Narrow down the table scan range with TD_TIME_RANGE
Treasure Data is a time-series database and creates 1-hour partitioned buckets. Focusing on the specific time range of the data provides the best query performance.
SELECT ... FROM ...
WHERE TD_TIME_RANGE(time, '2015-10-01 PST', '2015-11-01 PST')
Aggregate a series of LIKE clauses into one regexp_like expression.
Presto’s query optimizer is unable to improve queries where several LIKE clauses are used. As a consequence, the query execution can be slower than expected. To improve the performance, you can substitute a series of LIKE clauses chained in an OR with a single regexp_like clause. For example the following query:
SELECT
...
FROM
access
WHERE
method LIKE '%GET%' OR
method LIKE '%POST%' OR
method LIKE '%PUT%' OR
method LIKE '%DELETE%'
can be optimized by replacing the 4 LIKE clauses with a single regexp_like function:
SELECT
...
FROM
access
WHERE
regexp\_like(method, 'GET|POST|PUT|DELETE')

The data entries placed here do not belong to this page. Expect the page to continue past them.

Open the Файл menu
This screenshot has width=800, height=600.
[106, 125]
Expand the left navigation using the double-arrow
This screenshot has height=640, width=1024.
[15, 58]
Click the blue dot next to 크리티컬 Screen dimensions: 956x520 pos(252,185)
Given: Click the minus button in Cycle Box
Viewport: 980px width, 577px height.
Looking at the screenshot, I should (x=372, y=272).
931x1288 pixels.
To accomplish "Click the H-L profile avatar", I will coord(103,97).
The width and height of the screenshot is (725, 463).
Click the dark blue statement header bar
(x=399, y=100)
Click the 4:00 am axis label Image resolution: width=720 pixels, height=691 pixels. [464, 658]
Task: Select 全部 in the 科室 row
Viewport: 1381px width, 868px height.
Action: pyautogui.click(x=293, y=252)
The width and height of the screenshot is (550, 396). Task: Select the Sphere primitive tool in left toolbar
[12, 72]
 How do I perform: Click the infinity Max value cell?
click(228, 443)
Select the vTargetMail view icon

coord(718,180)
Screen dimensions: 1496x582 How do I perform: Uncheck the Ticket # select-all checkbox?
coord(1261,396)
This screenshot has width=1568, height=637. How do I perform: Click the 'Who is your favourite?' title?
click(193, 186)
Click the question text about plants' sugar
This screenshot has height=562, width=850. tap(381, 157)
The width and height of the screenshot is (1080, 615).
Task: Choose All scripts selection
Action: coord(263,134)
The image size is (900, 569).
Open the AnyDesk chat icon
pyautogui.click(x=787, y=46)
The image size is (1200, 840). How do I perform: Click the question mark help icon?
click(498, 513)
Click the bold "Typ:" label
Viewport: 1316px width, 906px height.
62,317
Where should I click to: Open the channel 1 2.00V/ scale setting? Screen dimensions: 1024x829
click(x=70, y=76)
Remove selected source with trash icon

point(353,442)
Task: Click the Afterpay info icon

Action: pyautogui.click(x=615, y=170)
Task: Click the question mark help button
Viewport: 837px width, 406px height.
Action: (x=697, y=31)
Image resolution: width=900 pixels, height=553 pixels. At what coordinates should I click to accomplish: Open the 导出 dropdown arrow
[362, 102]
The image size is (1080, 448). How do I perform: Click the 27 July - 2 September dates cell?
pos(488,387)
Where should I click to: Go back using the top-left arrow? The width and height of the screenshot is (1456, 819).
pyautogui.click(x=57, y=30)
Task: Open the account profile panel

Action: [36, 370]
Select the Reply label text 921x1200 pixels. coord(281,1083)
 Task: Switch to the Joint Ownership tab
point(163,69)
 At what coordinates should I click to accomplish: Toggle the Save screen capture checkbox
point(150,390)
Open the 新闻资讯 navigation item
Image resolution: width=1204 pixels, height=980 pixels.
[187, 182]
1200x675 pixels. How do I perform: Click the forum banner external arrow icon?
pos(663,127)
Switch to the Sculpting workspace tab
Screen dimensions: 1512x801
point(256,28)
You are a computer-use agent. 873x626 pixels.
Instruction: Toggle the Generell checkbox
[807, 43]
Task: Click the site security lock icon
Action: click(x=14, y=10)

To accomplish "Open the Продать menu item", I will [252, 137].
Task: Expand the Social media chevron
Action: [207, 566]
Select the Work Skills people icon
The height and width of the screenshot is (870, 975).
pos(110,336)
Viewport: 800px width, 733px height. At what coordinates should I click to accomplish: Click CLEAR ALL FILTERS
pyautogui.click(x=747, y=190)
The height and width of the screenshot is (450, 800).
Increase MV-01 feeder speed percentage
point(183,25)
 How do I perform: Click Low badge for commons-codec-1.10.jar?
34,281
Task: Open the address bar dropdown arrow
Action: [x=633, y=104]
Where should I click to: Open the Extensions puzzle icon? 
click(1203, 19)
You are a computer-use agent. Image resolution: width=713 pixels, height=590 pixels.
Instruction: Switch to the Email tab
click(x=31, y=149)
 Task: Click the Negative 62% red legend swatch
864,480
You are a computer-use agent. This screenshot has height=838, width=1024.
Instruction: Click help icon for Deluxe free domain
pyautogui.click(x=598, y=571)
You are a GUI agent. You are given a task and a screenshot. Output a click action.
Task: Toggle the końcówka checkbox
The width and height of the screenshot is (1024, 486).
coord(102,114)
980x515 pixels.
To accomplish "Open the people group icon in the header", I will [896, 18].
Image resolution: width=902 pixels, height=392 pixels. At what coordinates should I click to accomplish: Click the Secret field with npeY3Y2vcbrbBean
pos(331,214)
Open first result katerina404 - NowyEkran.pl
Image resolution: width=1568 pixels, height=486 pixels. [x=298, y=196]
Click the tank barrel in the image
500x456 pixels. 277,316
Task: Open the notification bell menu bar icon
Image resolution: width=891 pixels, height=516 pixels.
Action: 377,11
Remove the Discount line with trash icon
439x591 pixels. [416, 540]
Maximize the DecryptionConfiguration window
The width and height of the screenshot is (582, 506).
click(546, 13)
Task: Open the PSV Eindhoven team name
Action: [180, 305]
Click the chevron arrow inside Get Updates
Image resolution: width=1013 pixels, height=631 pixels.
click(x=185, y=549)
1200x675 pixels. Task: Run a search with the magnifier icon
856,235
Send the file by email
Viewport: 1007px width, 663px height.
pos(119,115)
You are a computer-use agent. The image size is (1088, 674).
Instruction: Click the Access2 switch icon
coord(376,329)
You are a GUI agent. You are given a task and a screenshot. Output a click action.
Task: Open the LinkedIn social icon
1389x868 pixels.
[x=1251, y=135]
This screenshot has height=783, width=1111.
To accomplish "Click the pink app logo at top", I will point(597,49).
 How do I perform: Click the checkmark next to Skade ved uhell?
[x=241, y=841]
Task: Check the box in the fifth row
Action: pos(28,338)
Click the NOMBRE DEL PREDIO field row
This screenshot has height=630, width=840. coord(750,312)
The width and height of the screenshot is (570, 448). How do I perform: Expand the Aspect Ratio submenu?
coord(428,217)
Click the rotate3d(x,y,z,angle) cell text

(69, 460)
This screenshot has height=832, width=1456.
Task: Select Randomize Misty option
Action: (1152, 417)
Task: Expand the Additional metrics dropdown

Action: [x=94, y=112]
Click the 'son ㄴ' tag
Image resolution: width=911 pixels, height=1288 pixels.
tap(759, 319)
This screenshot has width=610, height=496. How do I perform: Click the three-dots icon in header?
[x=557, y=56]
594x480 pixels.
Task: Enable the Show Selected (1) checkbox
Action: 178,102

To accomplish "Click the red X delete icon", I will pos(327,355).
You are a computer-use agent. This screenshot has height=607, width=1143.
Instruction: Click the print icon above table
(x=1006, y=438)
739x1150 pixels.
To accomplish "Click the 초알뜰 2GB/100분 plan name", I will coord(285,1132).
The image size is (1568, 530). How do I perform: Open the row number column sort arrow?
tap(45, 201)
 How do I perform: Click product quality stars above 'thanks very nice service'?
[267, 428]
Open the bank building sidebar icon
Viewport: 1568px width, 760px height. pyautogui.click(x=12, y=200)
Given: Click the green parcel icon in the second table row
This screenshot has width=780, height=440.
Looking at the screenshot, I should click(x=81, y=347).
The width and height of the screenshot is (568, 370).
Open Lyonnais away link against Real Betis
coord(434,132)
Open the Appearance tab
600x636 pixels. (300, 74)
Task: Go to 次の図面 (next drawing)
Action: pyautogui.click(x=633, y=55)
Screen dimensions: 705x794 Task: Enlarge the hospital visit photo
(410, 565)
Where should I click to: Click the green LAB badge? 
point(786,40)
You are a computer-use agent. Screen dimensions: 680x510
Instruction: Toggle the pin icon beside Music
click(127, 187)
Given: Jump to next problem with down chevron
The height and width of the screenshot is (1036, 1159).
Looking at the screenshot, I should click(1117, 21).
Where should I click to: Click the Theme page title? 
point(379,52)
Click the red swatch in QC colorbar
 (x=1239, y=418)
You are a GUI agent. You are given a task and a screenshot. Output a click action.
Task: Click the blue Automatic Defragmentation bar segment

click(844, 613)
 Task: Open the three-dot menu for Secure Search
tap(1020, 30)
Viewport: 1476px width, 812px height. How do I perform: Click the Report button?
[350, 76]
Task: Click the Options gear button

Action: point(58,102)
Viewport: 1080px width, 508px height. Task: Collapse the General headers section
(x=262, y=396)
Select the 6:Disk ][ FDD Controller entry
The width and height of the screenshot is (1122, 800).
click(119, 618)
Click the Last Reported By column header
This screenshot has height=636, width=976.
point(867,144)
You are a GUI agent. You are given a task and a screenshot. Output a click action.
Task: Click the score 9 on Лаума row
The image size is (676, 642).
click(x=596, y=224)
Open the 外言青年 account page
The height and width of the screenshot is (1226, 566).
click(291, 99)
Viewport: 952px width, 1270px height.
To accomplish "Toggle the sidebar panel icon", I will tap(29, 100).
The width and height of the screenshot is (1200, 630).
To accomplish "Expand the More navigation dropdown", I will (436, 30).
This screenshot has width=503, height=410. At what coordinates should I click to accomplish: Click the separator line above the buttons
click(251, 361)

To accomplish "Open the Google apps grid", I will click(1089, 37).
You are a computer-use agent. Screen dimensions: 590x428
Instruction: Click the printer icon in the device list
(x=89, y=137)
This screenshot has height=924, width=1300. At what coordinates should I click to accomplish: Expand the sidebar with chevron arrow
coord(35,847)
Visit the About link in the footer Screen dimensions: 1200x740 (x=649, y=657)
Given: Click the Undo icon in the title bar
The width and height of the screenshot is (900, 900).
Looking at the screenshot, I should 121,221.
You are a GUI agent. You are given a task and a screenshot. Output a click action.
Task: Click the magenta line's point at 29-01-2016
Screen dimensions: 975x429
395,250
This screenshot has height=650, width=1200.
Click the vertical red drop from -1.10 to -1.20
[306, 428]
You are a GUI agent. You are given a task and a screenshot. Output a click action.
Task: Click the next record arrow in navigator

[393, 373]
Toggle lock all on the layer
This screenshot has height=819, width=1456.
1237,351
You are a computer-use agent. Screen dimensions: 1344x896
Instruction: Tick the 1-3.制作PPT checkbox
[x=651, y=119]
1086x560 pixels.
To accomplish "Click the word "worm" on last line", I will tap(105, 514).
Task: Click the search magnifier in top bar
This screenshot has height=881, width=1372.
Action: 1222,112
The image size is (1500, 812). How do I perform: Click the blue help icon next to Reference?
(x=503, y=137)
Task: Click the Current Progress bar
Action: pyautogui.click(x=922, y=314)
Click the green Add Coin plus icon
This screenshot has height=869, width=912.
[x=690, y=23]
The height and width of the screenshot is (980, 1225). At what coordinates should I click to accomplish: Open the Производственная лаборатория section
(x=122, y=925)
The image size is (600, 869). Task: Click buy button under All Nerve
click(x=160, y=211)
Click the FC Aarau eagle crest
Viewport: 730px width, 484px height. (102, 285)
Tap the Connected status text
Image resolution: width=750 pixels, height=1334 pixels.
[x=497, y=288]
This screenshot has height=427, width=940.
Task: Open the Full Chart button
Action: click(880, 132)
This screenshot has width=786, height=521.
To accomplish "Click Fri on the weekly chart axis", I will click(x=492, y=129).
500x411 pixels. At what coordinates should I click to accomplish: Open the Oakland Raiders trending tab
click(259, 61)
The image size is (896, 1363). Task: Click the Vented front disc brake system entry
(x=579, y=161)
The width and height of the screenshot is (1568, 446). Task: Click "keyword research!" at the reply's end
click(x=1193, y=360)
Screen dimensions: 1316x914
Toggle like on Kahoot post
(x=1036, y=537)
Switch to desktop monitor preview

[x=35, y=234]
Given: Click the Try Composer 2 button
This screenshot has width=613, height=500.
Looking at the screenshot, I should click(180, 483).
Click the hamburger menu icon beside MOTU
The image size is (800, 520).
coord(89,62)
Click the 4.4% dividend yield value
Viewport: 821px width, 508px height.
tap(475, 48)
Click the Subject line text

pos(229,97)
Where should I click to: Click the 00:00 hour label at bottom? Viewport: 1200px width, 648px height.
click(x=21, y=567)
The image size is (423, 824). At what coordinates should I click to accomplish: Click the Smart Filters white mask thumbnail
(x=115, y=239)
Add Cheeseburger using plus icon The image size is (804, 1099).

Check the 1-hour data distribution
If you have a huge number of rows in a 1-hour partition, processing this partition can be the performance bottleneck. To check the number rows contained in each partition, run a query similar to the following:
SELECT TD_TIME_FORMAT(time, 'yyyy-MM-dd HH') hour, count(*) cnt
FROM test_js_sdk
WHERE TD_TIME_RANGE(time, '2015-10-01 UTC', '2015-11-01 UTC')
GROUP BY 1
ORDER BY cnt DESC
LIMIT 100
This query shows the top 100 partitions that contain the highest number of records during 2015-10 to 2015-11.
How can I Improve Join Performance
Use simple equi-joins
The equi-join concatenates tables by comparing join keys using the equal (=) operator. If this comparison becomes complex, the join processing slows down. For example, if you want to join two tables with date string, ‘2015-10-01’, but one of the tables only has columns for year, month, and day values, you can write the following query to generate date strings:
SELECT a.date, b.name FROM
left_table a
JOIN right_table b
ON a.date = CAST((b.year * 10000 + b.month * 100 + b.day) as VARCHAR)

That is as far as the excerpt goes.